В идеях просвещения крестьян она быстро разочаровалась. Народ оказался редкостно туп и умом неподвижен. Закоснел в покорности своим угнетателям. Не желал читать книги – отчасти потому, что был неграмотен, а грамоту знать, опять же не желал. И слушать лекции никаким калачом его не заманишь.

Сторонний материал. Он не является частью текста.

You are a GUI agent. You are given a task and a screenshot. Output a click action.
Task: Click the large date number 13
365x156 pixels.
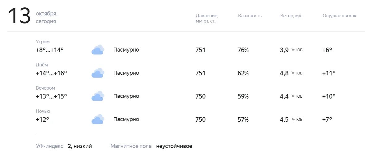click(x=19, y=16)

Народ спал, как Илья Муромец. Ну и сколько можно ждать, пока он проснется? Софья уже устала и поняла: ждать не нужно, народ необходимо встряхнуть. Вот как к спящей к ней матушка подходила да начинала уговаривать: «Сонечка, вставай, деточка, миленькая…», так под это воркование еще и лучше спалось. Так же и с народом ворковать – лишь усыплять его подспудные силы. И вот однажды отец, осердясь, вылил кувшин с холодной водой. Соня вмиг соскочила с постели! И хоть тогда Соня отца еще пуще возненавидела и рыдала от злости на него, шепотом проклиная и вообще не стесняясь в выражениях, сейчас она подумала, что именно такой метод и нужен для борьбы с народной апатией.

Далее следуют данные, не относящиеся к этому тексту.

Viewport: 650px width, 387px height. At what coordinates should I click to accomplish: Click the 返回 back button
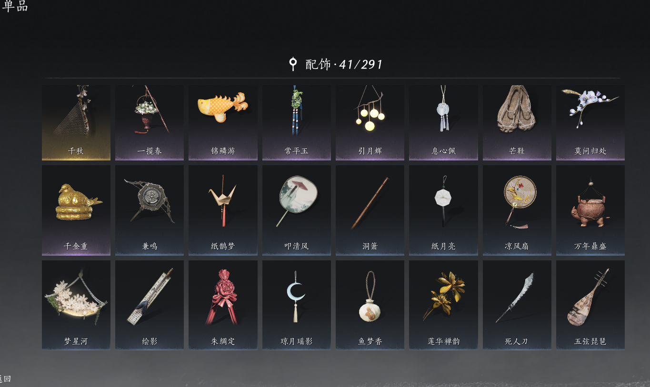coord(5,379)
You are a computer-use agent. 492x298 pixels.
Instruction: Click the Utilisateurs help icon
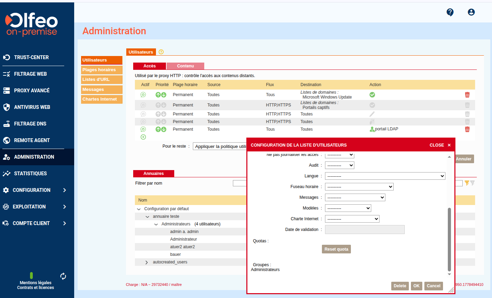161,52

Она вернулась в Петербург и свела знакомство с членами кружка «чайковцев». Отношения здесь были совершенно свободные, ненависть к понятию собственности доходила до того, что собственность одного мужчины на женщину считалась просто преступлением. Софье немедленно показали самым простым и наглядным – и самым желанным для ее пылкой натуры! – способом, что это означает. Теперь она вполне смогла дать волю своим потребностям, а главное, осознала, что ей теперь интересно в жизни одно: добиться свержения режима, одним из столпов которого являлся отец, ее семья. И у нее, оказывается, много единомышленников.

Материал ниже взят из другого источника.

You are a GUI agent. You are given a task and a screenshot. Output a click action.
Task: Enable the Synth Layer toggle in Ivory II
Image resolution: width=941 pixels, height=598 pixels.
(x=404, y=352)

И в этом кружке и во всех других кружках и обществах, куда ее заносило («Земля и воля», «Черный передел», «Народная воля»), она пользовалась уважением не только за безотказность и покладистость свою (в смысле самом пошлом), но и – все-таки! – за стоическую строгость к себе, неутомимую энергию и за свой обширный ум, ясный и проницательный, с неженской склонностью к философии. Привлекала также чрезвычайная трезвость ее ума. Перовская была начисто лишена иллюзий, видела все события в их истинном свете и всегда умела окоротить чрезмерно восторженных товарищей, которые мечтали дожить до установления царства всеобщей справедливости. Перовская была твердо убеждена, что жизнь ее будет недолга и трудна, кончит она либо от пули, либо в петле, либо сгорит в чахотке, потому что без прикрас видела трудности, стоящие на пути террористов в столь строго охраняемом обществе, как Российская империя. И все же она намерена была унести за собой как можно больше жизней сатрапов и тиранов всех рангов, желательно дойдя при этом до самой высокой вершины – до царя.